Usufruit temporaire

La nouvelle fiscalité requiert une prise de position de l'administration

Le prix de cession est assimilé à des revenus, et donc soumis à l'impôt sur le revenu et non plus au régime des plus-values - Si la modification fiscale se comprend, dans certains cas de figure, d’importantes précisions sont toutefois attendues.

La dernière loi de Finances rectificative adoptée en décembre dernier s'est attaquée à un outil jusqu'alors peu remis en cause et bien apprécié en gestion de patrimoine. Le démembrement de propriété a en effet été visé, et plus particulierement la cession à titre onéreux d'usufruit temporaire dans le lot des mesures destinées à limiter l'optimisation fiscale. Pour autant, la disposition prête à interprétations.

Une plus-value...

La cession d'usufruit temporaire est une opération utilisée en particulier dans le cadre de l'immobilier d'entreprise. « Cette mesure concerne aussi bien l’immobilier que les revenus mobiliers tels qu’un portefeuille de titres qui distribuent ou des actions d’une société familiale », souligne Sylvain Guillaud-Bataille, notaire.

Pour motiver le bouleversement fiscal, les pouvoirs publics ont pris l'exemple de la cession de l'usufruit temporaire d'un bien productif de revenus à une société placée sous le contrôle du contribuable nu-propriétaire. En effet, ce dernier perçoit l'équivalent des revenus produits sous la forme d'un capital en une seule fois sans être imposé au barème progressif sur le revenu, la cession étant soumise au régime des plus-values, soit à un taux forfaitaire, et avec un abattement en matière immobilière. N'étant pas considéré comme un revenu, le prix de cession n'entre pas dans le plafonnement à l'ISF et la situation du cédant est également optimisée du fait que le bien n'est pas compris dans le patrimoine du nu-propriétaire au regard de l'ISF. De surcroît, la société soumise à l’IS, souvent la société d’exploitation, amortit l’usufruit, voire impute des intérêts d'emprunt, et est donc peu fiscalisée. Au terme d’une durée comprise en général entre 10 et 15 ans, l'usufruit rejoint la nue-propriété sans fiscalité.

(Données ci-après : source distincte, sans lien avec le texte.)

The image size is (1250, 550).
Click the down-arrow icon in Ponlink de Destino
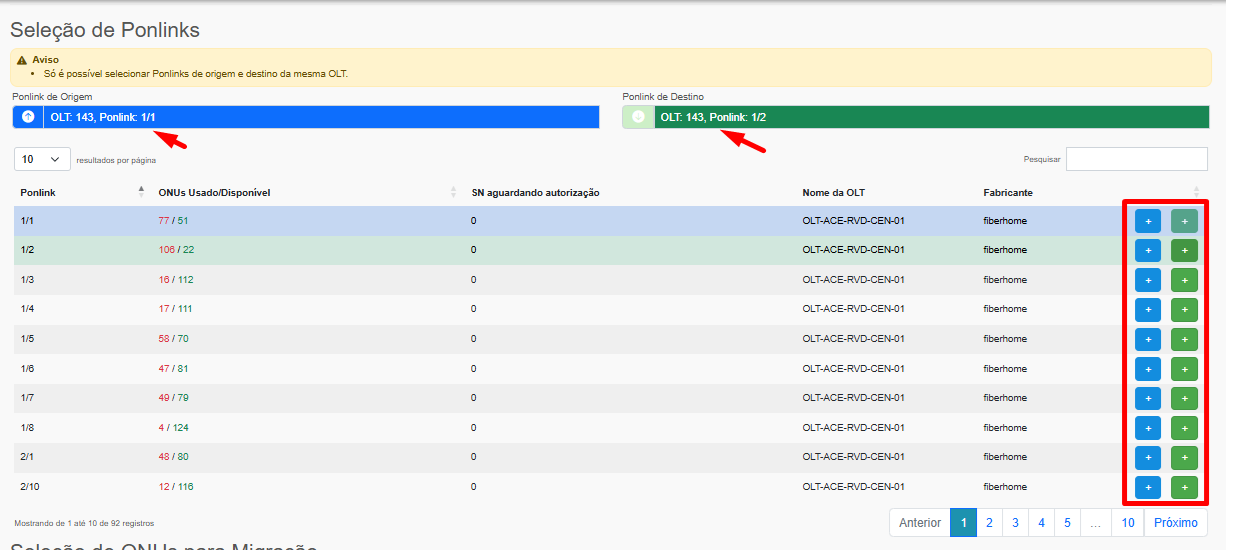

... requalifiée en revenu.

N'ayant pu, sur le terrain de l'abus de droit, démonter cette opération désormais fréquente, toutes les conditions propres à cette procédure devant être réunies, la voie législative a été employée. Résultat, le produit de la cession de l'usufruit temporaire est requalifié en tant que revenu et non plus en tant que plus-value (lire l'exemple). Pour justifier cette mesure, le législateur s'appuie sur le fait que le prix de cession de l'usufruit est déterminé en fonction d'une valeur économique calculée sur la base d'actualisation des revenus à percevoir sur la durée de l'usufruit. La fiscalité retenue dépendra de la catégorie de revenu sous-jacent : soit celle de l’immobilier, soit celle des valeurs mobilières, ou alors celle des bénéfices non commerciaux dans tous les autres cas.

Pour éviter tout effet d'aubaine, la mesure est applicable aux cessions intervenues à compter du 14 novembre 2012, date du Conseil des ministres délibérant sur le projet de loi.

Situations concernées.

C'est le cédant de l'usufruit qui sera soumis à cette imposition. Ce dernier doit être un contribuable à l'impôt sur le revenu directement ou par transparence fiscale au travers d'une société de personnes. La donation d'usufruit temporaire n'est pas concernée. En revanche, l'apport d'un usufruit à une personne morale est compris dans la mesure. « Alors que le produit de l'apport est constitué de titres et non pas d'un capital, ce cas de figure semble également visé par la nouvelle mesure, ce qui n'est pas très cohérent avec les intentions du législateur », relève Jean-Marie Piera, expert-comptable.

Les députés ont tenu à préciser que n’entre pas dans le champ d’application de la disposition l’usufruit locatif social lorsqu'il s'agit d'une acquisition séparée ab initio de la nue-propriété par un investisseur privé et de l'usufruit par un bailleur. De plus, ne sont pas visées les cessions d’usufruit viager. « Si l’on cède l’usufruit à une société pour la durée de vie du cédant, il s’agit pour ce dernier d’un usufruit viager n’entrant pas dans le champ du texte », considère Henri Hovasse, professeur de droit à l'université de Rennes.

Cession concomitante de l'usufruit et de la nue-propriété.

Si les professionnels comprennent que cette technique aux pouvoirs attractifs ne soit plus réalisable dans le cadre d'opérations de restructuration - lors la cession d'usufruit temporaire par une dirigeant plein propriétaire à une société qu'il contrôle -, ils regrettent la rédaction du texte. Un doute plane en effet sur l'application de la mesure dans le cas où l’usufruit et la nue-propriété sont acquis de manière concomitante, par exemple par une société d'exploitation pour le premier et une SCI pour la seconde.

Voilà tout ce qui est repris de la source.